The ``Hyrax`` Configuration System
==================================

``hyrax`` makes extensive use of the config variables to manage the runtime environment of training and inference runs. There is a ``hyrax_default_config.toml``  file (full contents listed :ref:`here<complete_default_config>`), included with ``hyrax``, that contains every variable that ``hyrax`` could need to operate. To create a custom configuration file, simply create a ``.toml`` file and change variables as you see fit, or if you’re running with a custom dataset or model, add your own variables.
For a practical walkthrough that starts from a minimal override file, see :doc:`configuration`.

Config variables are inherited from a hierarchy of sources, similar to ``python`` classes. First, ``hyrax`` will read the variables set in the default configuration. Next, it will load the relevant default config of any custom ``hyrax`` packages that the user is utilizing (see :doc:`/external_library_package` for how to set up package-level defaults). It determines what packages to include by checking what custom classes are loaded in initially and looking for the relevant default configs. If a package doesn’t have a default, ``hyrax`` will throw a warning. Finally, it will use whatever variables have been declared in the user defined config toml (see the :doc:`config basics notebook </notebooks/config_basics>` for how to load those through a notebook or script). Config variables at each step can overwrite config variables from previous steps which leads to the following priority:
- Variables from a user defined config toml are used
- Default configs from custom ``hyrax`` packages are used for those variables which the user has not defined
- The base default config is used for those variables which the user has not defined and don't exist in any packages

.. figure:: _static/hyrax_config_system.png
   :width: 100%
   :alt: The inheritance hierarchy of the hyrax configuration system.

``hyrax`` will pass along all the configuration variables to the relevant models and dataset classes and allows them to configure the runtime through one system. This allows for extensibility and cross-compatibility within the broader “hyrax ecosystem”. From the point of view of the code, these configuration variables should be static. This makes it easier for researchers to develop code separate from the runtime environment.

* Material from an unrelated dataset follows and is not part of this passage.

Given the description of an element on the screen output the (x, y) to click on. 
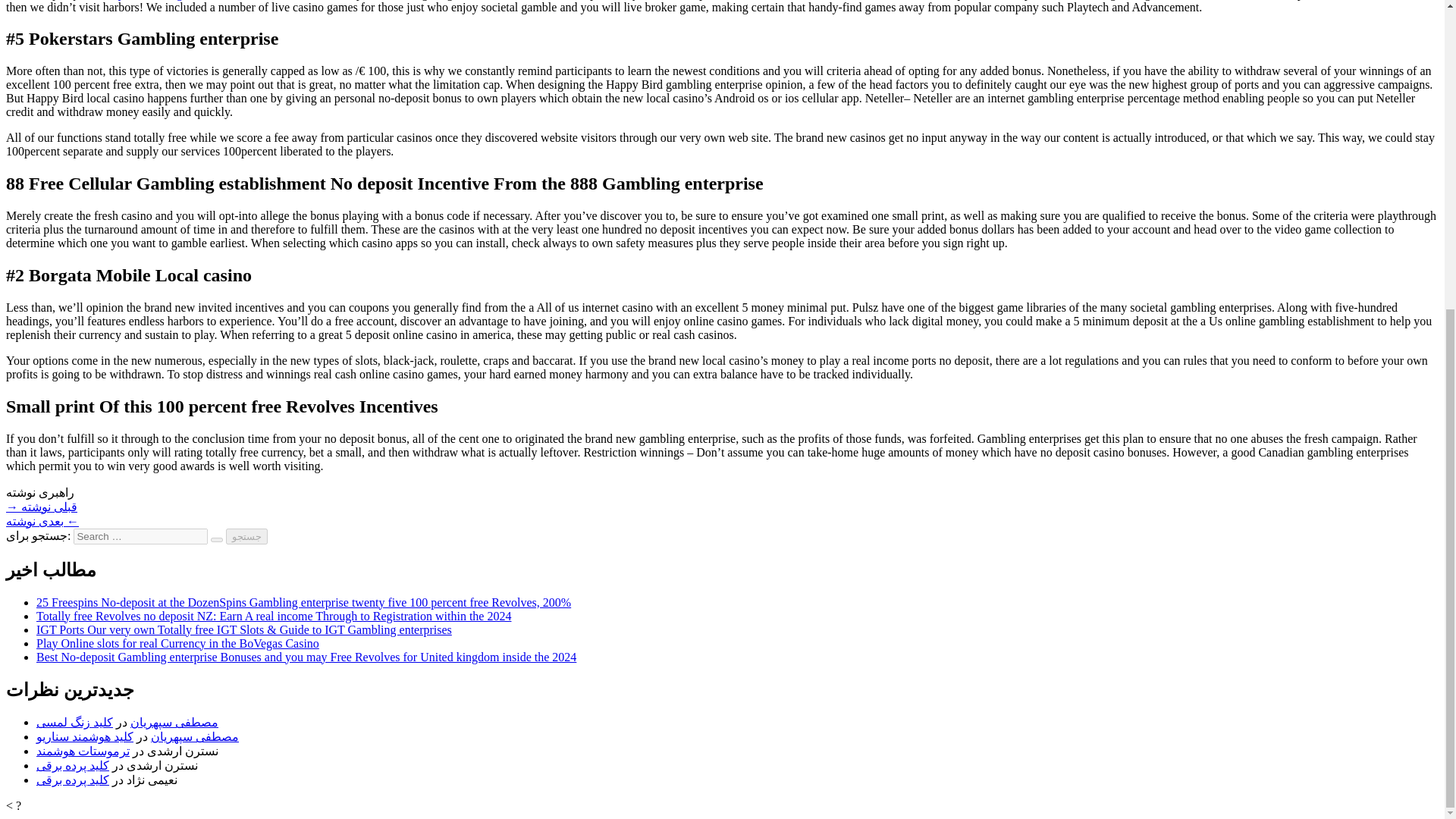
Play Online slots for real Currency in the BoVegas Casino (177, 643)
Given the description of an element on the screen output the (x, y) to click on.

A core design principle of ``hyrax`` is "code by config", meaning that all runtime parameters should be set through configuration files rather than hard-coded values. This approach enhances flexibility, reproducibility, and ease of experimentation, as users can modify configurations without altering the underlying codebase. This also facilitates sharing and collaboration, as configurations can be easily shared and adapted for different use cases while keeping fundamental models and datasets consistent.

Typed configuration schemas
---------------------------

Hyrax uses Pydantic internally to validate the ``[data_request]`` configuration table,
which describes datasets for training, validation, and inference (see the
:doc:`data requests notebook </notebooks/data_requests>` for a hands-on walkthrough).
This validation helps catch configuration errors early by ensuring required fields
like ``primary_id_field`` are present and properly structured. The exact field-level
expectations for datasets are documented in :doc:`dataset_class_reference`.

The validation happens automatically when you load a TOML configuration or use
``set_config()``. If there are validation errors, Hyrax will log a warning but continue
to use the configuration as-is for backward compatibility.

Backward compatibility for the legacy ``[model_inputs]`` table name is maintained at
the configuration loading layer.

After training is completed, ``hyrax`` will write out all of the variables (combined from all the various source configs) used at runtime in the runtime directory as a ``runtime_config.toml`` file, so that the user can see what variables were actually used in one place.